02 Şubat 2022

Cumhurbaşkanı Erdoğan'ın hakaret davaları: Hak aramak mı, baskıyı kurumsallaştırmak mı?

160 bin davanın 5'te biri yani 35.5 bini davaya dönüşmüş

İfade Özgürlüğü Derneğinden Prof. Dr. Yaman Akdeniz, Gazeteci Sedef Kabaş'ın Cumhurbaşkanı Tayyip Erdoğan'a hakaret iddiası ile gözaltına alındığı 10 gün önce (22 Ocak) iki farklı grafik yayımladı. Grafikler hayli ilginç, çünkü inanılmaz sayılar içeriyor. Cumhurbaşkanı Erdoğan'ın bizzat kendisi ya da kendini şikayetleri ile son 6 yılda 160 bin kişiye soruşturma açılmış ve bu soruşturmaların 35 bini davaya dönmüş[1].

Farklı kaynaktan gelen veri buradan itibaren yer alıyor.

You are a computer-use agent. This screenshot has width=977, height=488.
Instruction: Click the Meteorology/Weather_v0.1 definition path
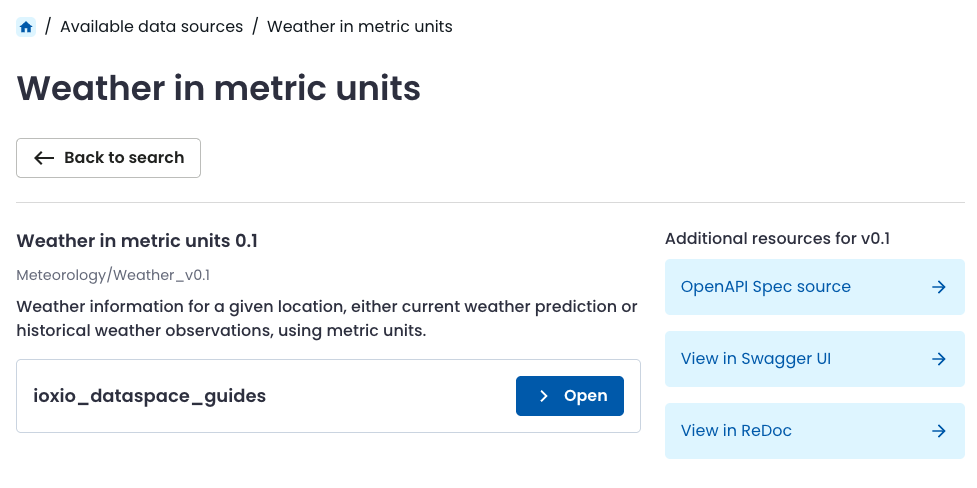coord(113,275)
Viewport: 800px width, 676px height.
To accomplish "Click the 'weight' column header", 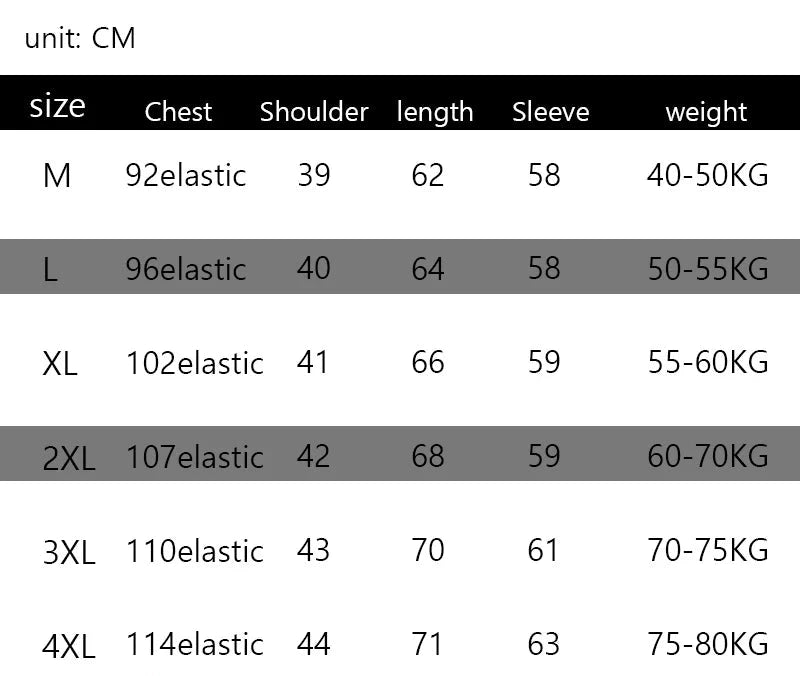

Biliyorsunuz, ABD'de zaman zaman bazı büyük davaları haberlerde okur ya da filmlerini izleriz. Orada insanların çok uzayan davalarda yaptıkları bir ikaz, bu davaların devlete yarattığı maliyetler konusunda olur. Mesela O. J. Simspson davasının vergi ödeyenlere 1 ayda 800 bin dolara ve toplamda 4,99 milyon dolara mâl olduğu kaydediliyor [2] ki bu rakamın içinde avukatlara ödenen para ya da sonunda alınacak tazminat vs. yok. Sadece sanığı getirip götüren araç ve kolluk gücü masrafları, hakim, savcı, juri üyelerine ve hapisane giderlerini kapsıyor.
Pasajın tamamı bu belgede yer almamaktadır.